Problem to work on:
Arrange the items from the line containing "You are a computer-use agent. The" through the end of the items as a JSON list of strings, one string per line, skipping blank lines. Leave the pictures out of your answer.

(Word and item position data)
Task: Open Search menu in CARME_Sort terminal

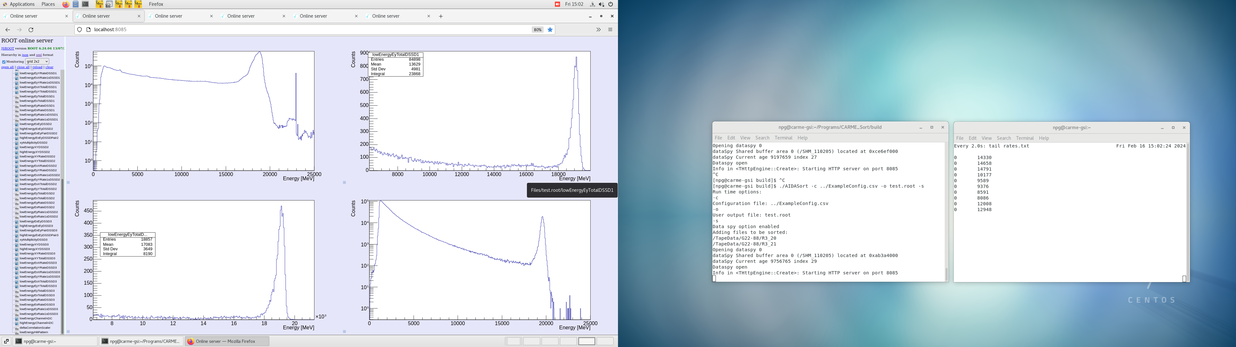Action: pyautogui.click(x=762, y=138)

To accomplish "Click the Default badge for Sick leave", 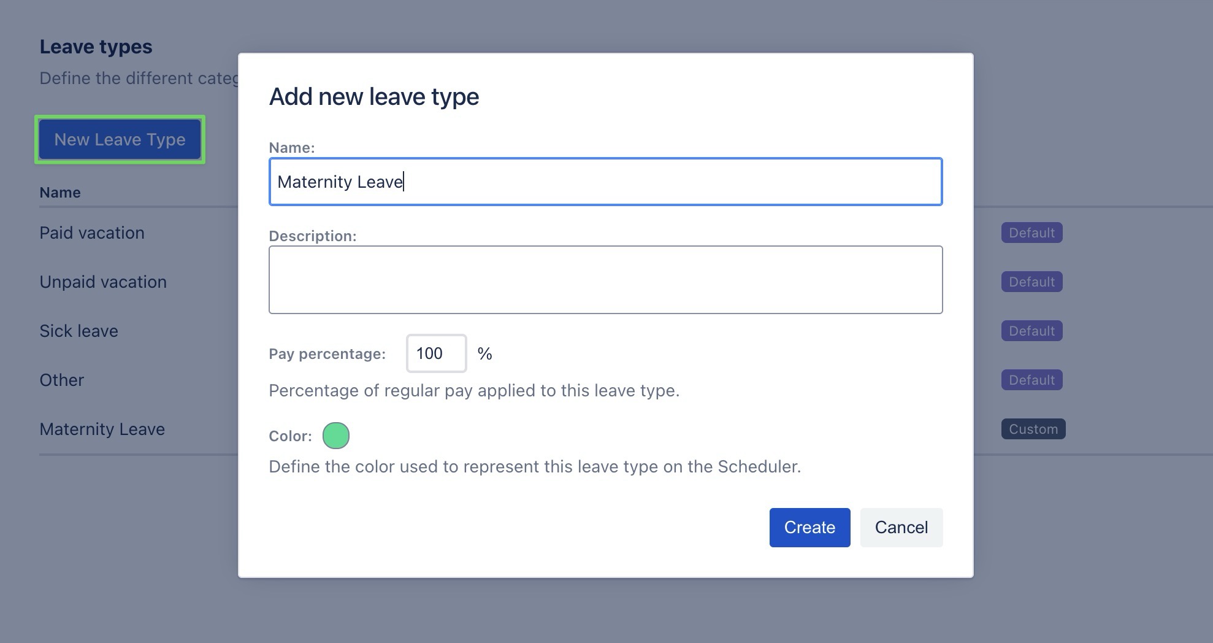I will click(1031, 331).
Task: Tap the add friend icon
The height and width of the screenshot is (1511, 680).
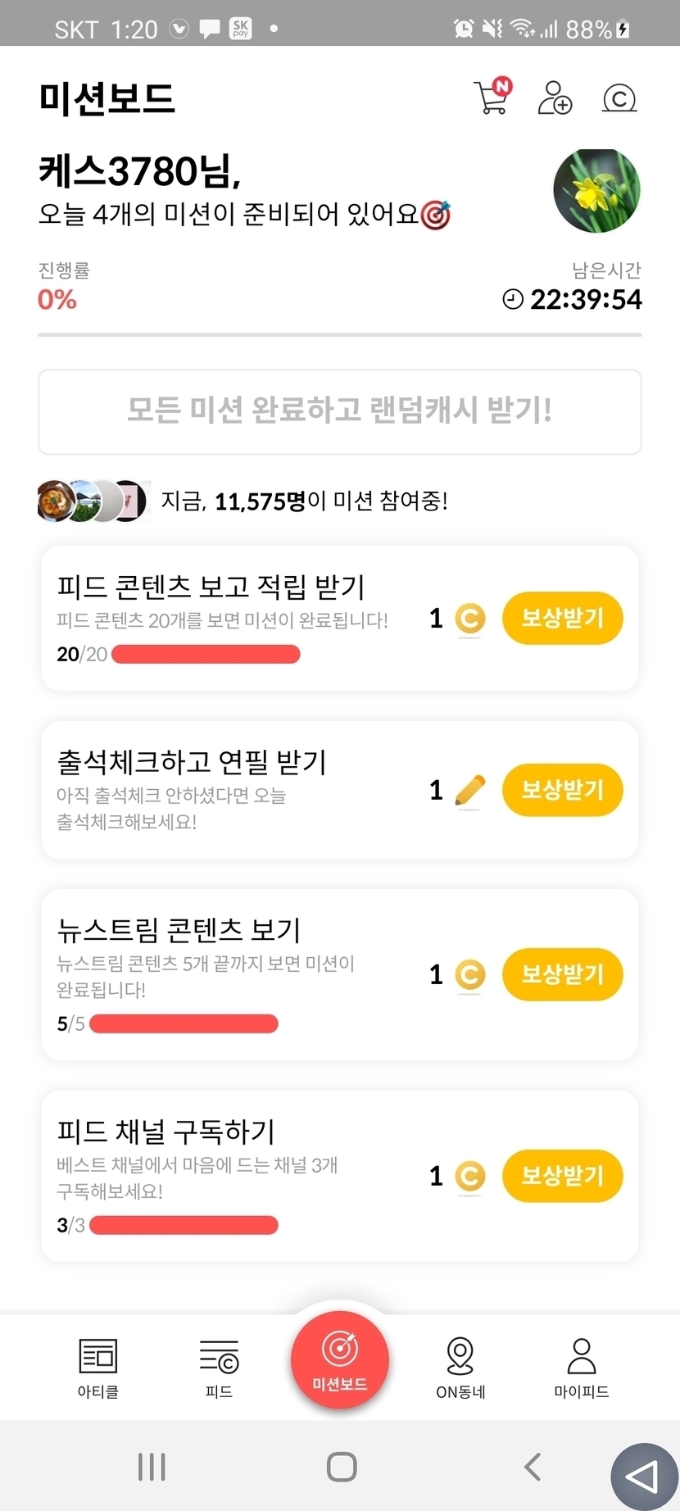Action: (x=555, y=98)
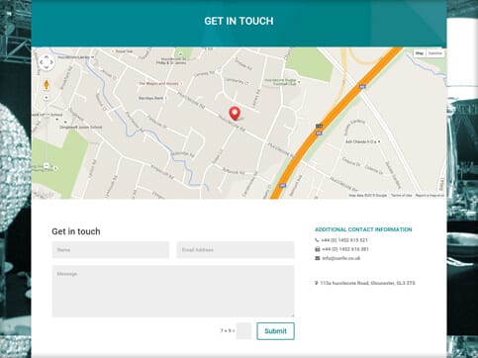The height and width of the screenshot is (358, 478).
Task: Open the Terms of Use map link
Action: pos(401,196)
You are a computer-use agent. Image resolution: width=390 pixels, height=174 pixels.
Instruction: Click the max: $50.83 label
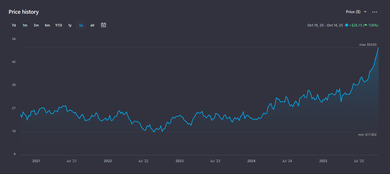pos(368,45)
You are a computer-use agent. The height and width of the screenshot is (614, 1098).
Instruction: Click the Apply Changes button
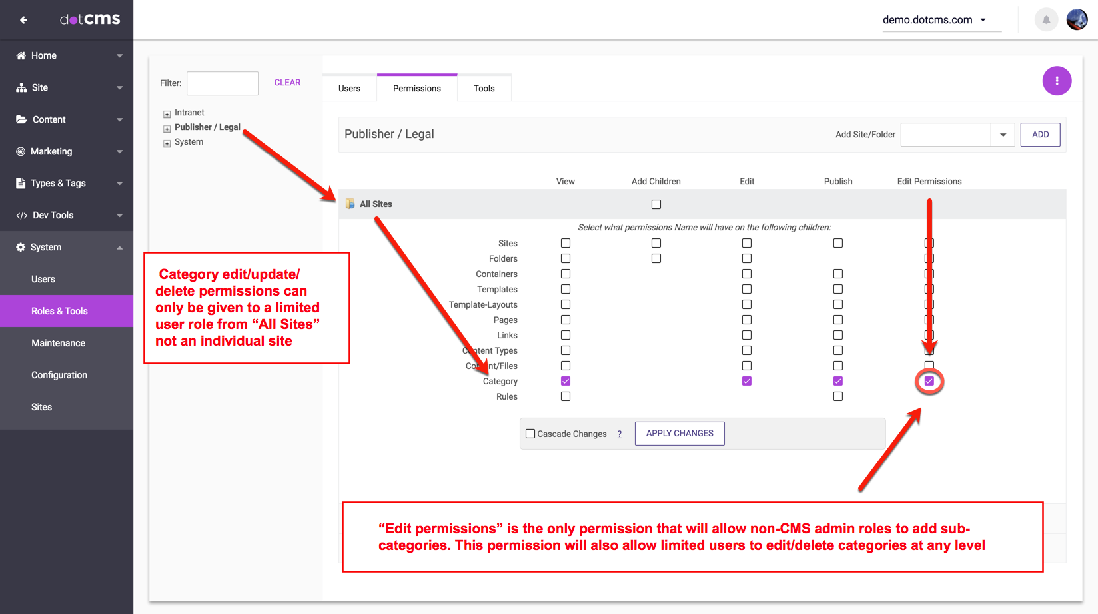click(680, 434)
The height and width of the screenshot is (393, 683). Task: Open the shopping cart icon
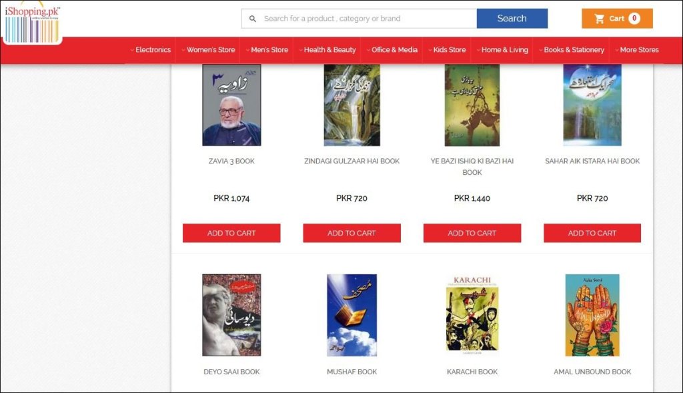coord(600,19)
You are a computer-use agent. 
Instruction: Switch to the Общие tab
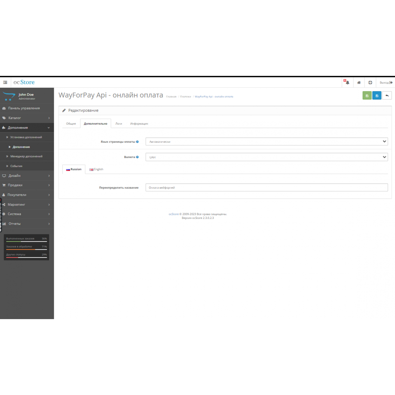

Task answer:
[
  "You are a computer-use agent. The height and width of the screenshot is (614, 1098).",
  "Instruction: Click the Apply Changes button",
  "click(680, 434)",
  "The height and width of the screenshot is (393, 683). Task: Open the shopping cart icon",
  "coord(600,19)",
  "You are a computer-use agent. ",
  "Instruction: Switch to the Общие tab"
]